Request → Format the data from the line with "Point to the Federal Station label" to the line with "click(310, 137)" as a JSON list of strings, one string per line, leaving out blank lines.
####################
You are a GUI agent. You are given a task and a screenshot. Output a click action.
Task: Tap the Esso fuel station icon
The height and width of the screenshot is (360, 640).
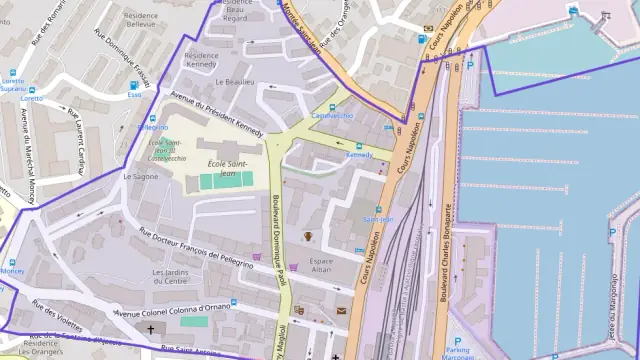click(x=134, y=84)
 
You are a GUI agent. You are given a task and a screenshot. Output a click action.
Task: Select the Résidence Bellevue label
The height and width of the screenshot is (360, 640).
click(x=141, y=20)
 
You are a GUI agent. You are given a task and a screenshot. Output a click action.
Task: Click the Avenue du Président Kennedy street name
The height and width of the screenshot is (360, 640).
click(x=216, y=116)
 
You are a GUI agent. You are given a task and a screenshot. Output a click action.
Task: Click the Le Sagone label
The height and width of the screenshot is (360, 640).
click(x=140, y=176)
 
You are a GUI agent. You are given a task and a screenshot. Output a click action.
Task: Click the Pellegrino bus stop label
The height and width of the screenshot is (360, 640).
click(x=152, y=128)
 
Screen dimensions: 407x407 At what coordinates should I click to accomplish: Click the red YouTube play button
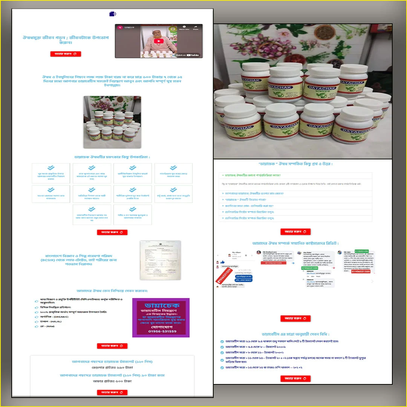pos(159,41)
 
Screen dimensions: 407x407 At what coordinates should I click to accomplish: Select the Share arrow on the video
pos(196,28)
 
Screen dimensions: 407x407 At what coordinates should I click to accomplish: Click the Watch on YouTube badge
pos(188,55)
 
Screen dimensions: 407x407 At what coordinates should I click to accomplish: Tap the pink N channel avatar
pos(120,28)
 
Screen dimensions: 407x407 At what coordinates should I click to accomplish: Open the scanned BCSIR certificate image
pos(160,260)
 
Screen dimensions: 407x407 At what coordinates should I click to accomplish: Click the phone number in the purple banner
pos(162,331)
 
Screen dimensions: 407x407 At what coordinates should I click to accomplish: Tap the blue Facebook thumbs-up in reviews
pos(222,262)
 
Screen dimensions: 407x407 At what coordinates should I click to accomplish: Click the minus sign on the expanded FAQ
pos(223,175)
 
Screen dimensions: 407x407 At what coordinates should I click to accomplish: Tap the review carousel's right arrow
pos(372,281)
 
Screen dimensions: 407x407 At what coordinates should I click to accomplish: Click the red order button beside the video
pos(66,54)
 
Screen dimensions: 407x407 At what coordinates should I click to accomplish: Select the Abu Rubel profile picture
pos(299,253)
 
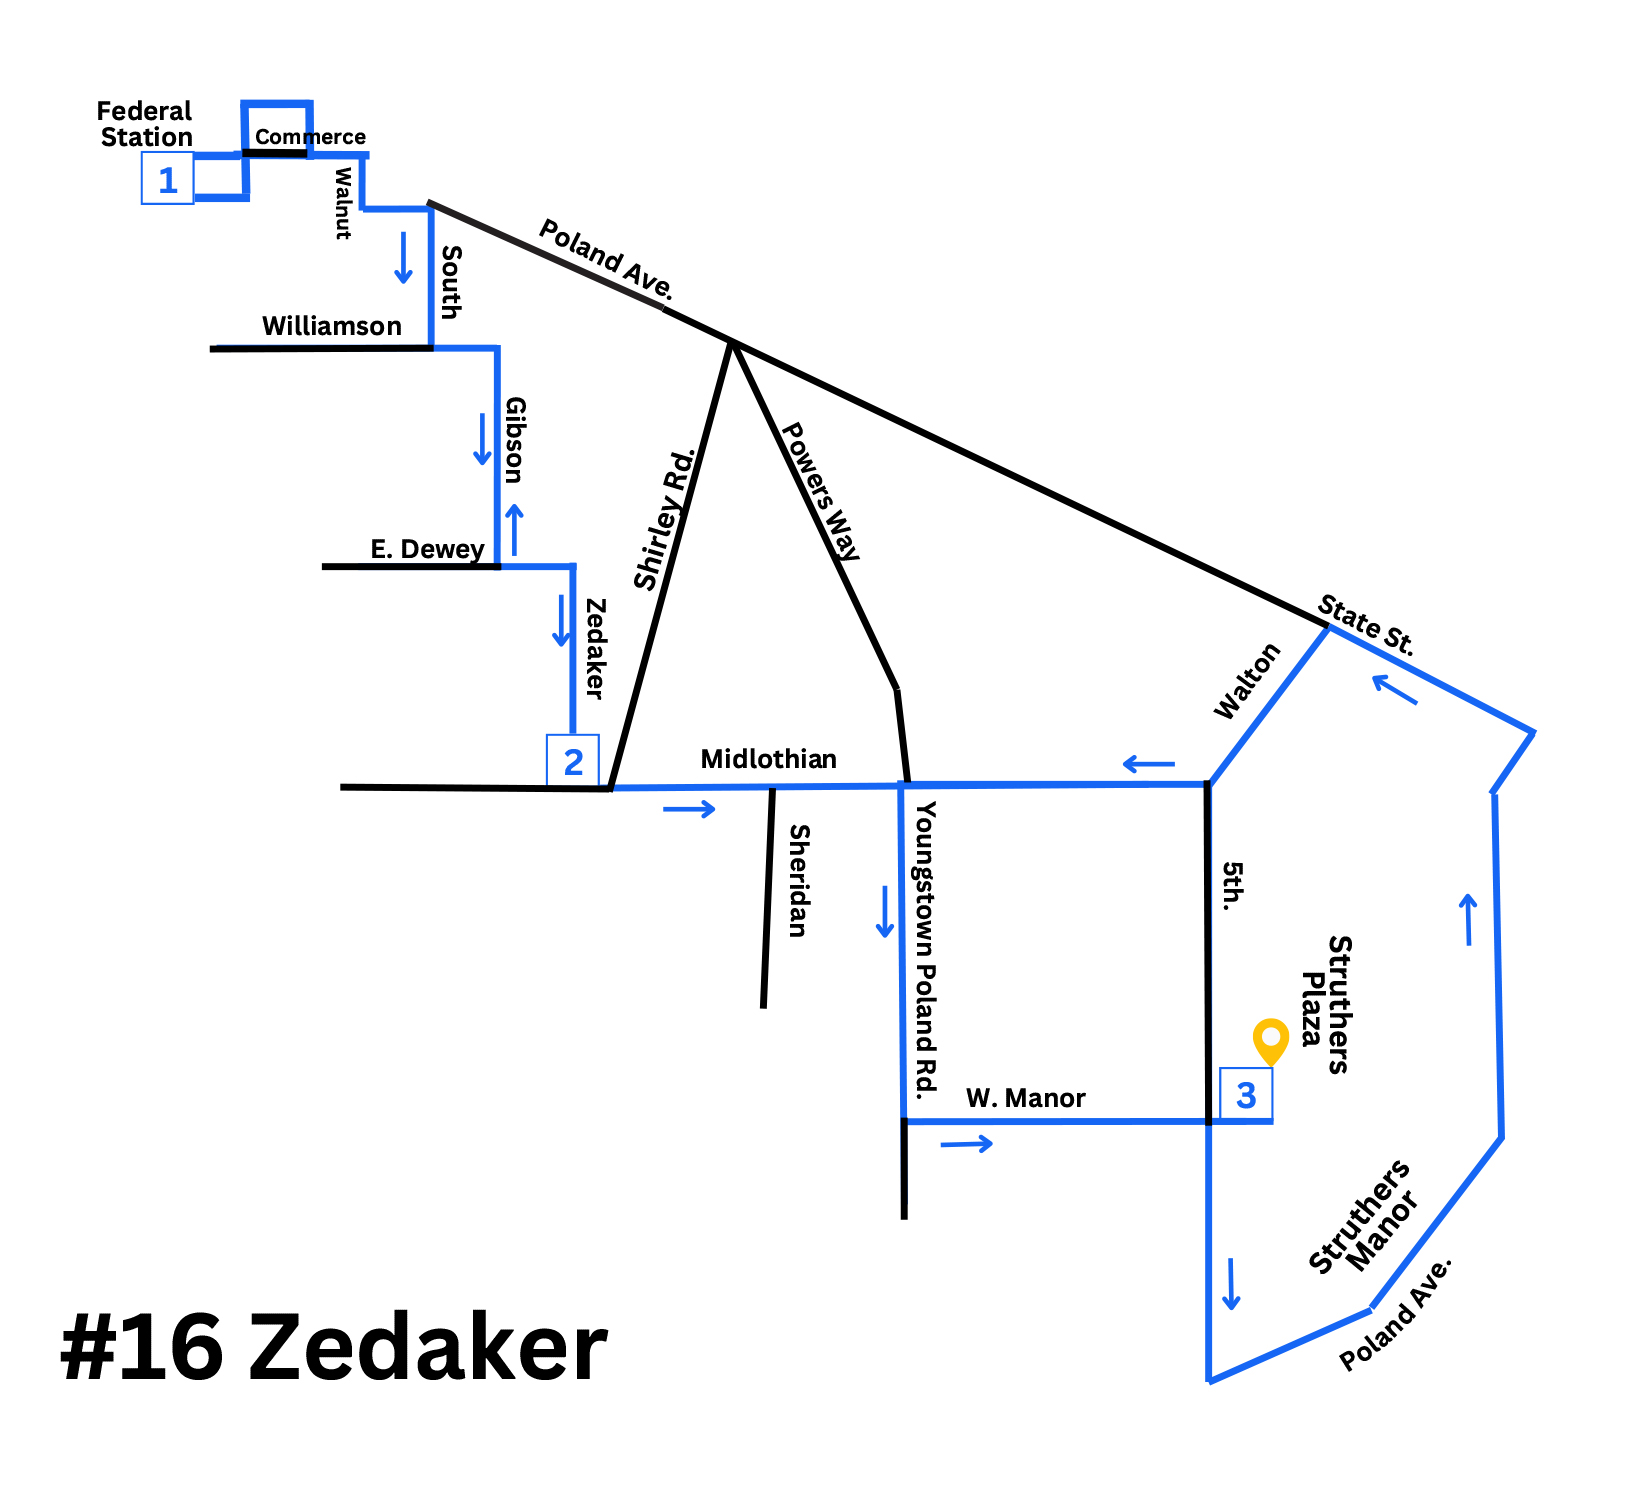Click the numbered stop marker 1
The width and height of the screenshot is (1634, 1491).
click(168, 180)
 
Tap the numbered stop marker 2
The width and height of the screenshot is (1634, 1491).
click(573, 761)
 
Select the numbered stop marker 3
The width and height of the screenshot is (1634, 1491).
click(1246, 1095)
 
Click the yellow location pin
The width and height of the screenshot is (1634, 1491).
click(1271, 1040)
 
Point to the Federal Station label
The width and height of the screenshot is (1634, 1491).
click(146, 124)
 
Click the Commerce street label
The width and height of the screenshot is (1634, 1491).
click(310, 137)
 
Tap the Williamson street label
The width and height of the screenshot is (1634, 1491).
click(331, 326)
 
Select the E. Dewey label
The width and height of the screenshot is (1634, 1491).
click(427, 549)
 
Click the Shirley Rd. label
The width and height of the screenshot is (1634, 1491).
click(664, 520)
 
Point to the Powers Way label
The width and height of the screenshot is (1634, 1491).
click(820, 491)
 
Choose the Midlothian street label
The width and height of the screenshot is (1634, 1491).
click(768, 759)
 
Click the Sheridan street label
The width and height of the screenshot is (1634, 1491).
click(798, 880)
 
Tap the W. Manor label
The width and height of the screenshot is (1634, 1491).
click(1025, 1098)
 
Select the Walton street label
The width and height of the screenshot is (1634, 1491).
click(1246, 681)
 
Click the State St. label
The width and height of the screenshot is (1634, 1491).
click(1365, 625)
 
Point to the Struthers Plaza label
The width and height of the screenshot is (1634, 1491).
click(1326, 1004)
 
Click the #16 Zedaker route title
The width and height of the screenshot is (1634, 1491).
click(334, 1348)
####################
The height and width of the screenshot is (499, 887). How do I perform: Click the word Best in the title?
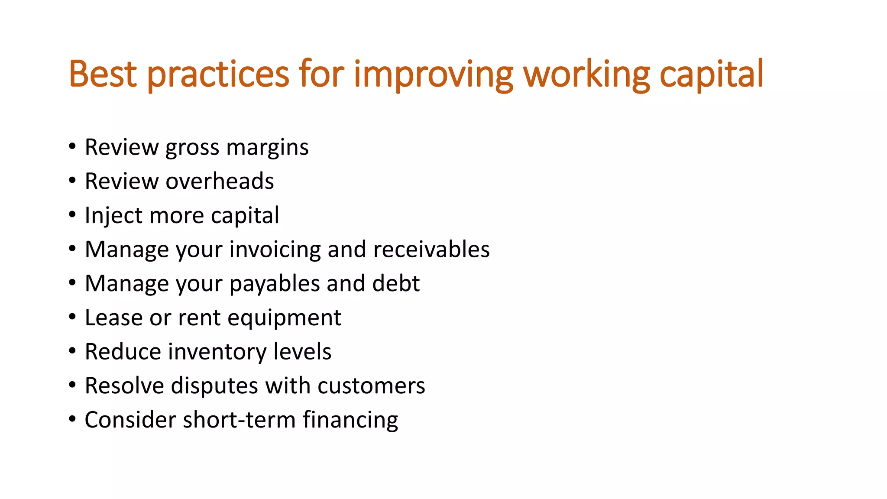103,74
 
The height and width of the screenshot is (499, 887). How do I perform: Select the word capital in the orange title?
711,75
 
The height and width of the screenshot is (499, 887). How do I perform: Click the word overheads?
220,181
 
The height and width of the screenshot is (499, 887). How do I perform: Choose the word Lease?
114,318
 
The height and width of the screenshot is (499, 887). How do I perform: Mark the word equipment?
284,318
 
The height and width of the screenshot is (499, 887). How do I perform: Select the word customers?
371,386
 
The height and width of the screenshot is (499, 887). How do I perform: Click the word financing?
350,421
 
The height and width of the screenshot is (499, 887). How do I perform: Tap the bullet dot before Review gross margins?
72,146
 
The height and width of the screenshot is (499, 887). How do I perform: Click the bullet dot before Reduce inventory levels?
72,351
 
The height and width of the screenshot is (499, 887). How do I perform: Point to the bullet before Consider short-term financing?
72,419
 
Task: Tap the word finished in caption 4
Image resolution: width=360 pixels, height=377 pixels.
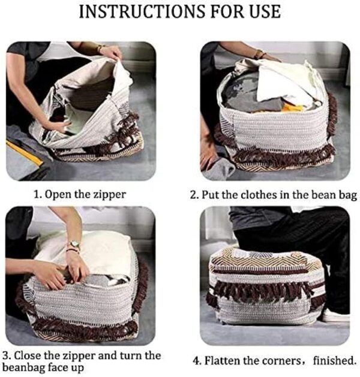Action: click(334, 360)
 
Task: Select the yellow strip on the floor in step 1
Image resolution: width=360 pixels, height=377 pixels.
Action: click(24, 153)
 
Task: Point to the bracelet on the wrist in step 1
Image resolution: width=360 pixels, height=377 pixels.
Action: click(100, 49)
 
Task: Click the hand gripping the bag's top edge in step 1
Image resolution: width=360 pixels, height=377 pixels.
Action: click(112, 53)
####################
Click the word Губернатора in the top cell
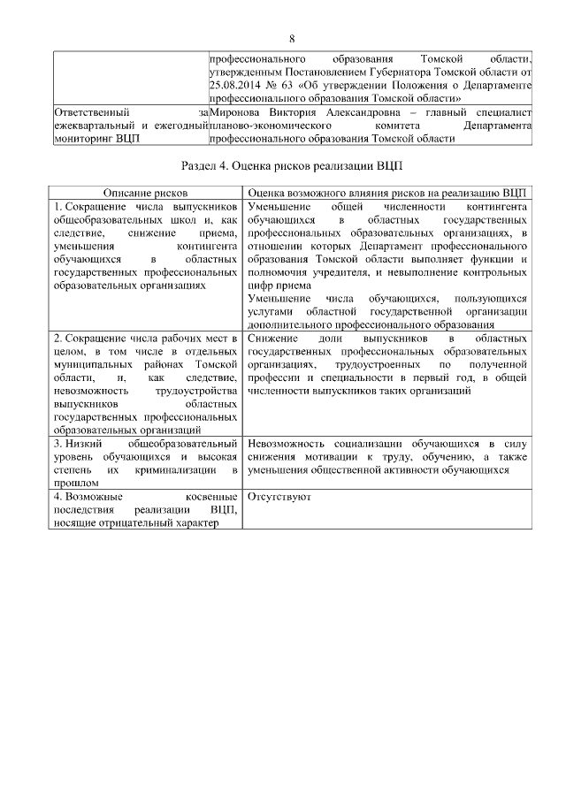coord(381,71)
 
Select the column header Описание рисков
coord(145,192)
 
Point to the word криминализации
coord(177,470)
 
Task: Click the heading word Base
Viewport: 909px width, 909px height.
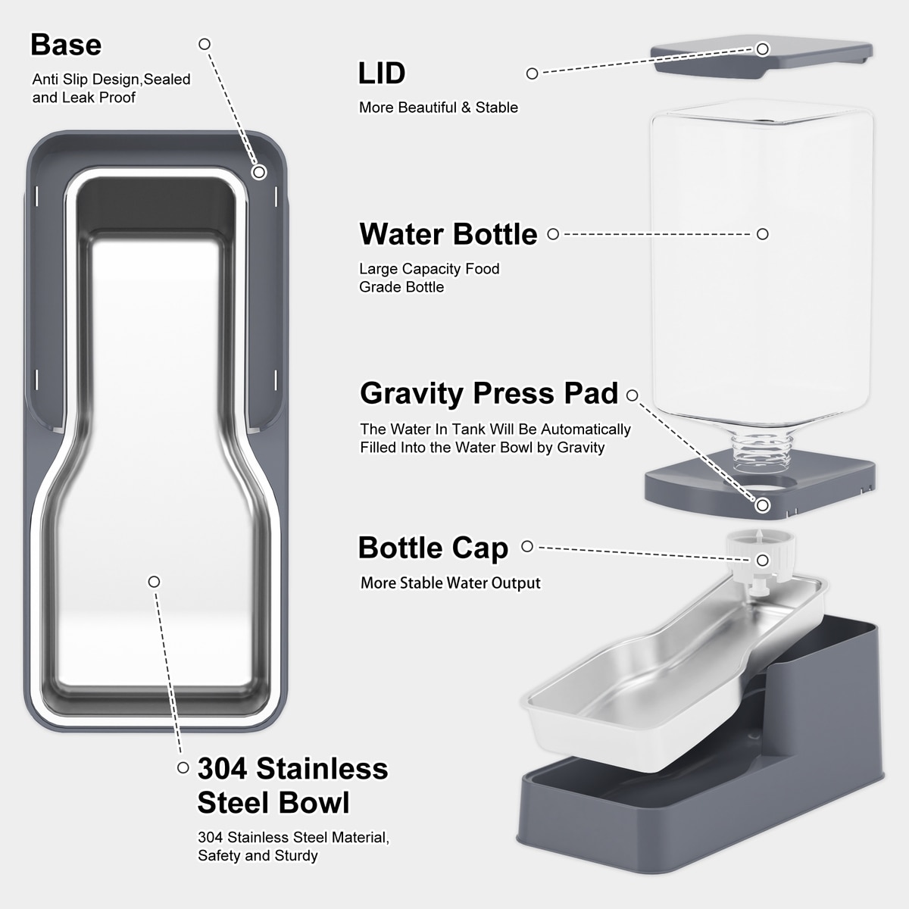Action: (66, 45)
####################
Correct output →
[
  "Point to the Federal Station label",
  "The width and height of the screenshot is (1634, 1491).",
  "click(146, 124)",
  "Click the Commerce street label",
  "The width and height of the screenshot is (1634, 1491).",
  "click(310, 137)"
]